Text excerpt Block Start
Cloud computing lab director analyzes DeepSeek's engineering breakthrough in AI development

China

Cloud computing lab director analyzes DeepSeek's engineering breakthrough in AI development

2025-03-17 17:25 Last Updated At：23:57

The success of DeepSeek is a testament to the power of engineering innovation in AI development, said Gao Wen, an academician at the Chinese Academy of Engineering and director of the Pengcheng Laboratory director, in an interview with China Central Television (CCTV) aired on Sunday.

DeepSeek-R1, a large language model developed by Hangzhou DeepSeek Technology, has garnered global attention for its remarkable performance comparable to top-tier international models, while achieving significantly lower development costs, one-thirtieth of similar products.

The DeepSeek series models have been made available on open-source platforms for domestic developers to test and verify, based on the Pengcheng Laboratory led by Gao, who is also a deputy to the National People's Congress, China's national legislature.

The success of DeepSeek-R1 is partly attributed to the robust infrastructure and technological advancements in China's computing power network. In 2022, the first phase of the "China Computing Power Network," known as the "Intelligent Computing Network," was officially launched.
Text excerpt Block End
• [Task brief]
Please continue the news article about Gao Wen's analysis of DeepSeek, picking up after its last sentence on the 2022 launch of the Intelligent Computing Network.
Information provided Block Start
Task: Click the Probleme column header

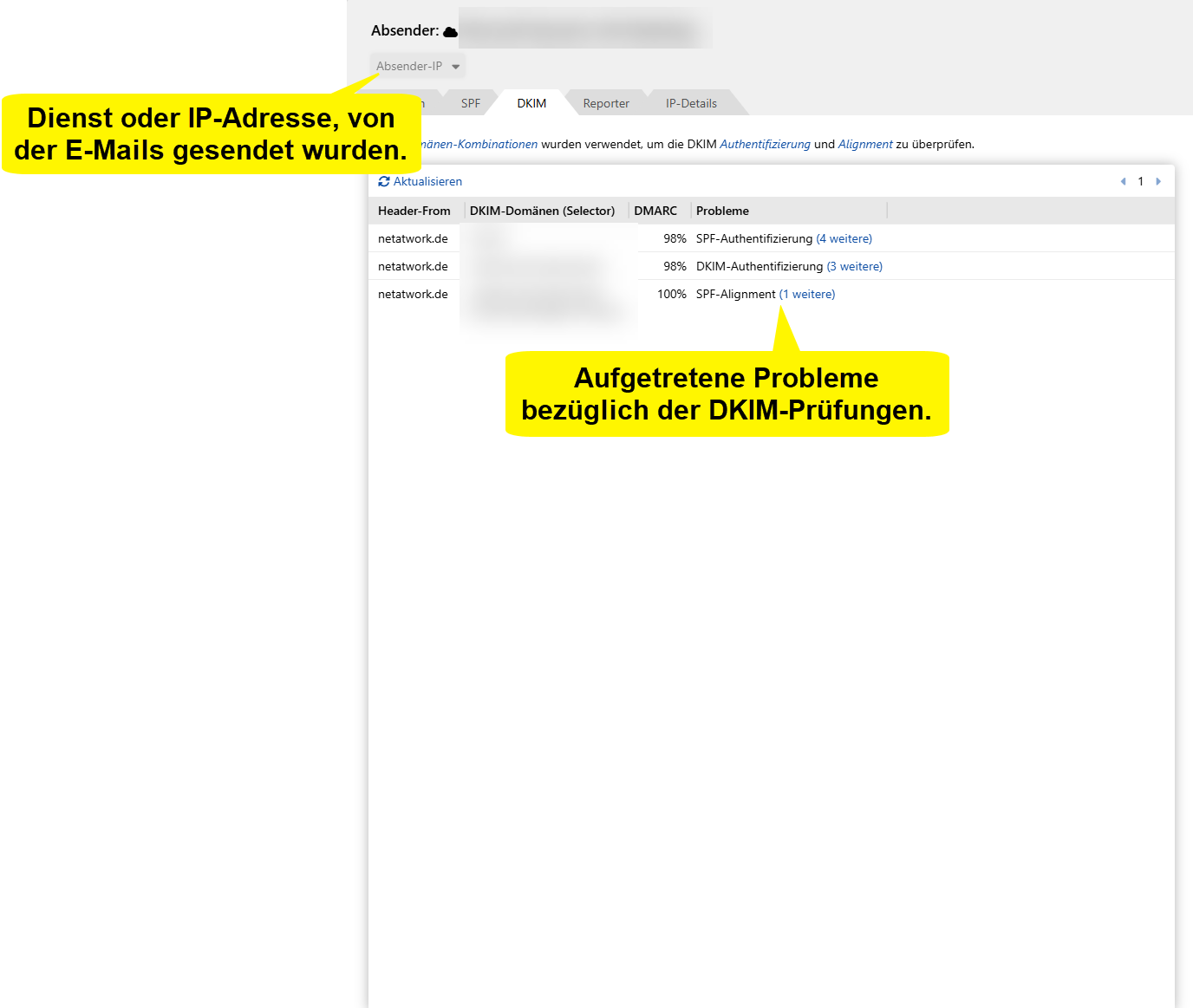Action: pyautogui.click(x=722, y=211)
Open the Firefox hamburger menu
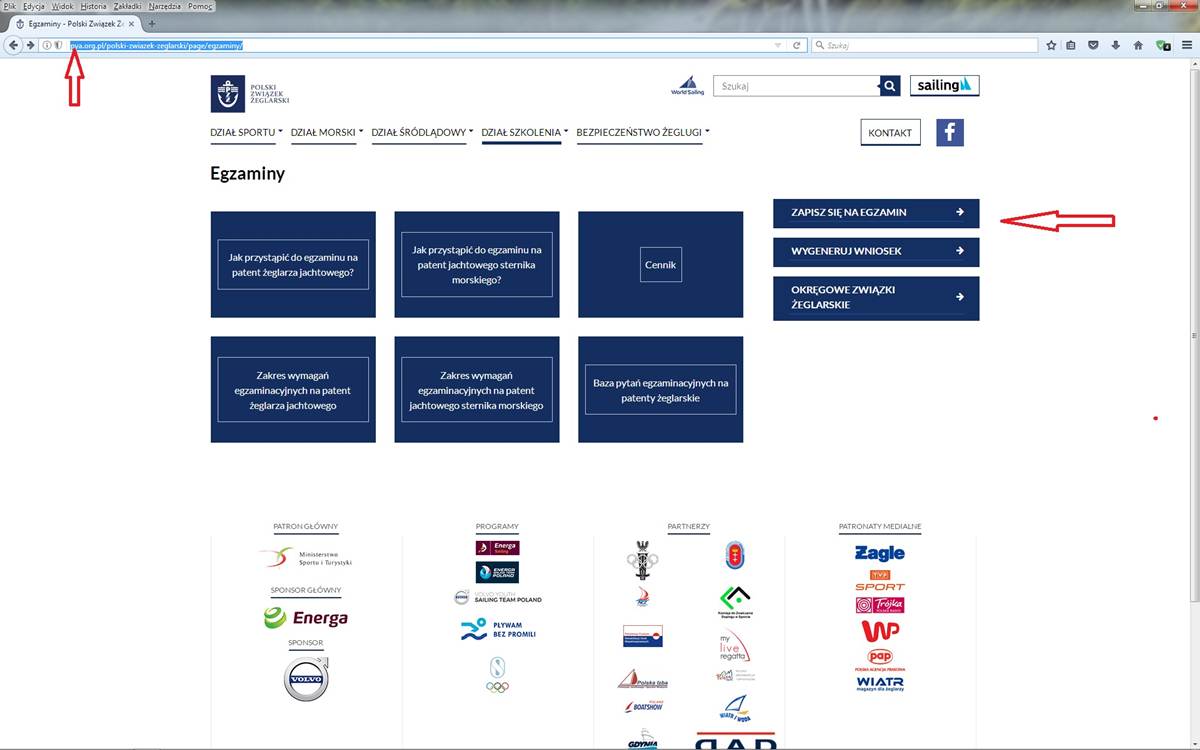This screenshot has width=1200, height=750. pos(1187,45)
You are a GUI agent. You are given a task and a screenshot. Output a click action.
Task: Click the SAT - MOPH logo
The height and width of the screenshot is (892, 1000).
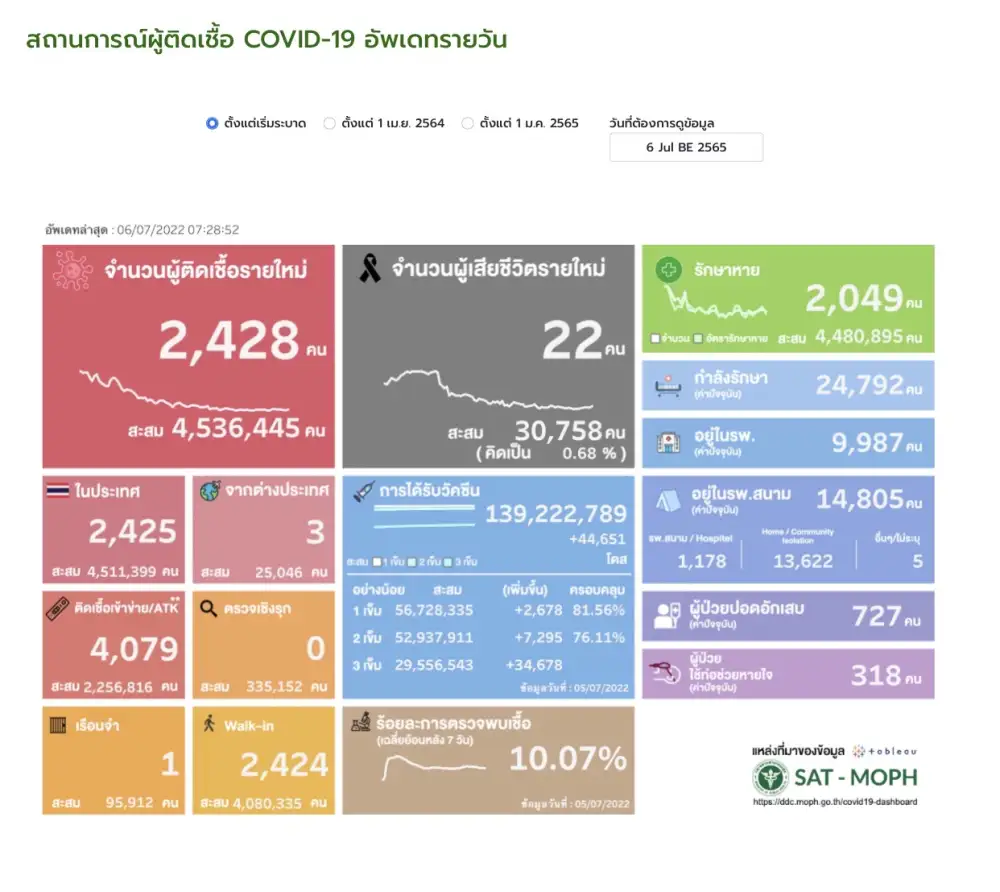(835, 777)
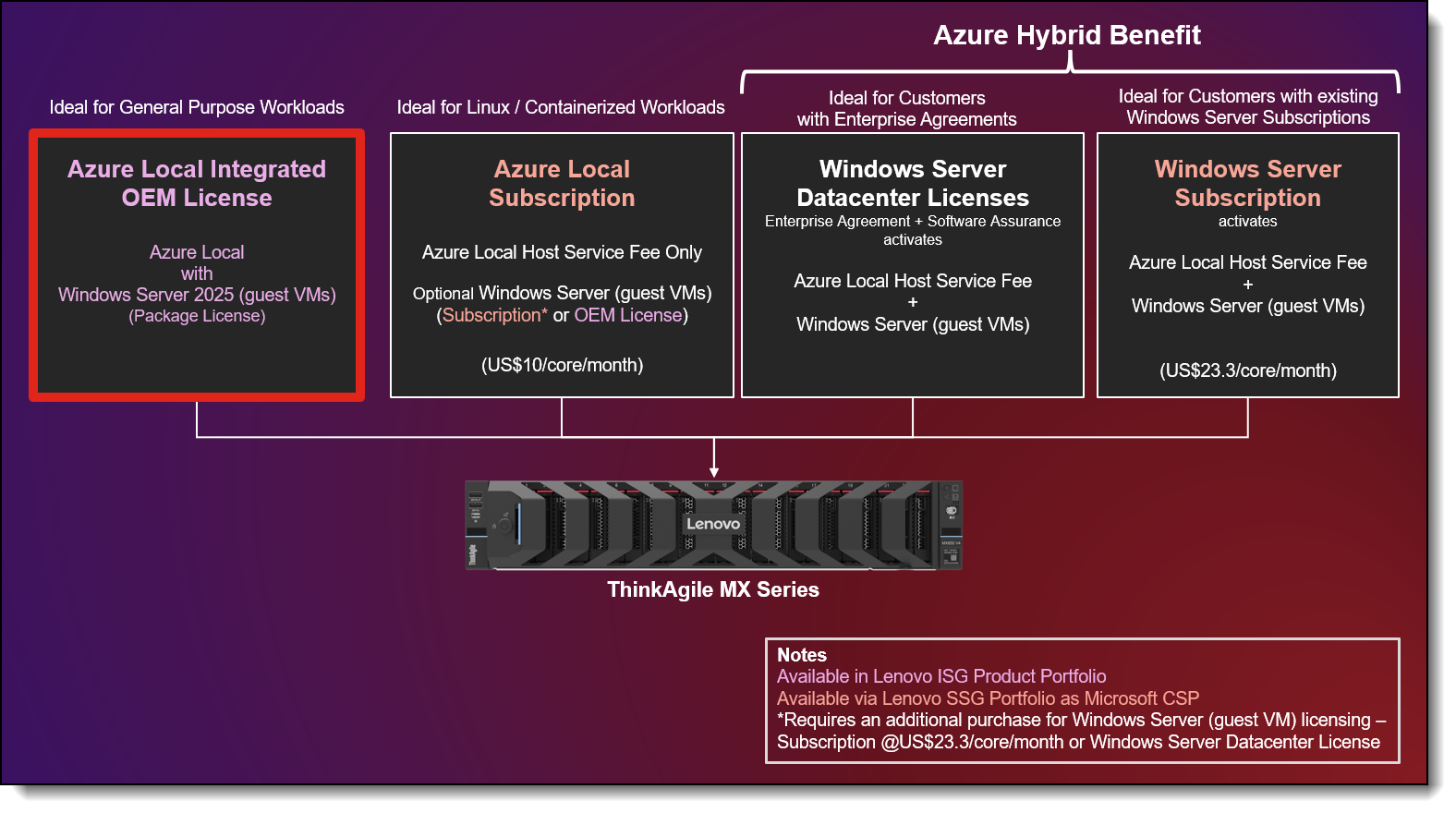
Information provided Block End
• [Task result]
This network connects and manages over 20 computing power centers of different types across different locations, with its aggregate computing power gradually increasing to 5E Flops, equivalent to 500 trillion calculations per second.

One of its key computing power hub nodes is the "Pengcheng Cloud Brain II," the Artificial Intelligence (AI) computing platform of the Pengcheng Laboratory.

It has a peak computing power of 100 billion calculations per second and began operation in 2020. This represents a tenfold increase in computing power compared to its predecessor, "Pengcheng Cloud Brain I," which could perform 100 trillion calculations per second. The upgrade was completed in just one year.

Gao said that the growth is mainly driven by the large demand of language model analysis.

"When developing 'Pengcheng Cloud Brain I,' the focus was on discriminative AI, which is primarily used for image recognition tasks, such as identifying individuals in photos. This type of AI typically requires less computing power, requiring just 100 Peta. As we've calculated, language models require higher computing and storage capabilities due to the vast availability of language data. As a result, the computing power for language processing needs to be 10 times greater than that for image processing," he said.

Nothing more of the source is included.